• [PAGE EXCERPT]
Central Campus may be closing down, but its furniture will live on in homes around North Carolina.
The Green Chair Project, a Wake County nonprofit that provides furniture to families recovering from homelessness, crisis or natural disasters, has received a donation of several hundred pieces of furniture from Central Campus apartments. Some of the furniture has been given to families in Wake County, while some will be sent to the coast to help families who are rebuilding after Hurricane Florence.
“It’s been a tremendous gift,” said Analia Wehe-Lehmann, director of logistics for The Green Chair. She said the donation included “really everything that families need and that we provide families now in our program.”
A donation receipt that Wehe-Lehmann provided to The Chronicle listed 188 dressers and 124 tables, along with coffee tables, side tables, lamps and lampshades, sofas, chairs and bookshelves.
Duke’s Logistics Coordinator Rori Ray said that the donation was set in motion when “some of [her] local contacts outside of Duke University” provided her The Green Chair’s information. One of those contacts then gave Ray’s contact information to Jackie Craig, The Green Chair’s executive director and co-founder.
Once Duke got in contact with The Green Chair, TROSA Moving Company moved the furniture to a parking garage at 300 Swift, Ray wrote. Wehe-Lehmann said employees of The Green Chair made about four trips to Duke to pick up donations.
Wehe-Lehmann said that some of the donated furniture has already gone to a warehouse in Wake County, where the pieces are displayed so that families can choose the items they want for themselves. She added that some of the donations would become a part of the organization’s disaster relief effort.

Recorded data
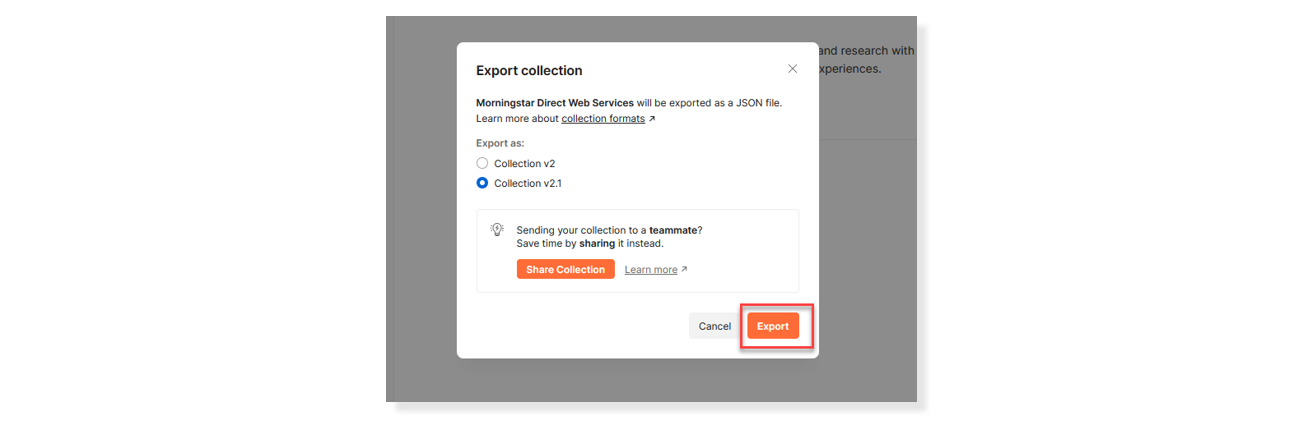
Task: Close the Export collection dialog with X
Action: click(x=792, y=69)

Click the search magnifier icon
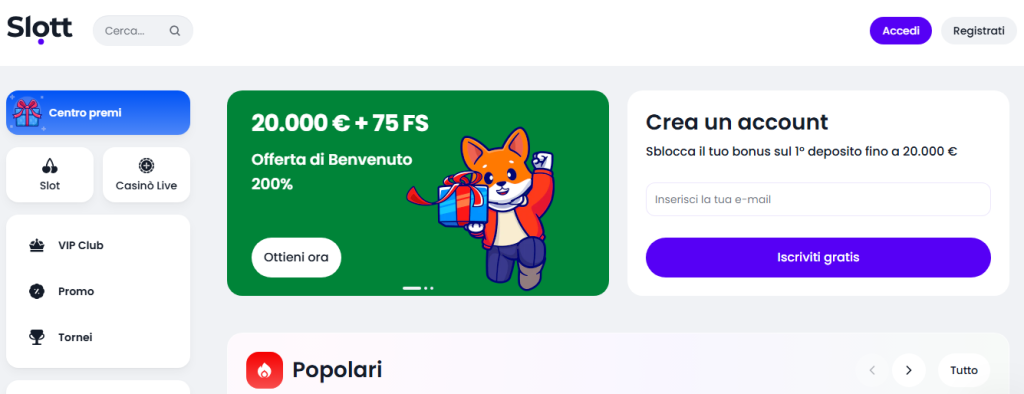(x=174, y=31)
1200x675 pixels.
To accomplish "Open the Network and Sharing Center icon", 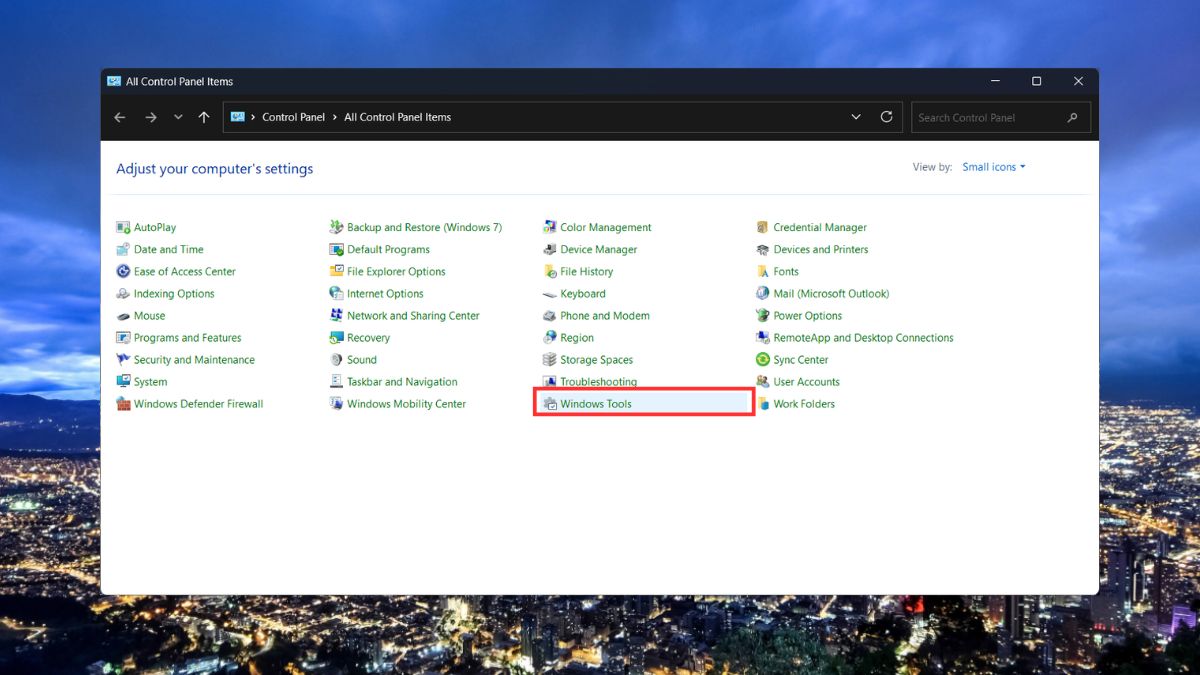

• [EXERCISE BRIEF] Extend the news article about the Central Campus furniture donation to The Green Chair Project, picking up right after its final paragraph. The recorded data is separate material with no connection to the article.

• [RESULT]
The Green Chair Project has been active since 2010, according to its website. Although its website states the nonprofit has now helped more than 2,300 families in Wake County, Wehe-Lehmann said that it had a humble beginning.
“Our current director, Jackie Craig, is one of [the founders] and a good friend of hers, Beth Smoot [was the other], and they started out of the basement of a church collecting items from parishioners and people that had to give,” Wehe-Lehmann explained.
She said that Craig and Smoot “saw a need in the community” among families who were recovering from homelessness and other crises—who had secured housing but had nothing to furnish it with—and worked to meet that need. Once their efforts began, the organization did not stay small for long.
“It evolved to where they had to get a facility to be able to store some of these items and now we’re in this beautiful warehouse… where we have a space to showcase all the items that get donated by the community,” Wehe-Lehmann said.
Today, she said that The Green Chair works with more than 50 agencies in Wake County to find the families that will receive what she called a “once in a lifetime gift.” According to its website, the chosen families pay “a small fee” to select “furniture, linens, cookware and accessories to outfit their new homes.”
“It really does help with restoring… dignity [for] that family,” she said.
In the wake of Hurricane Florence, state officials and relief agencies reached out to The Green Chair to help the more than 7,000 families that lost their homes in the disaster. Wehe-Lehmann said that the organization is now active in 14 counties and has helped more than 150 families since December as part of the relief effort.
She added that such a large impact wouldn’t be possible without donations like the one from Central Campus.
“It’s because of donors like [Duke] that we can really impact families in Wake County and help as much as we [have],” she said.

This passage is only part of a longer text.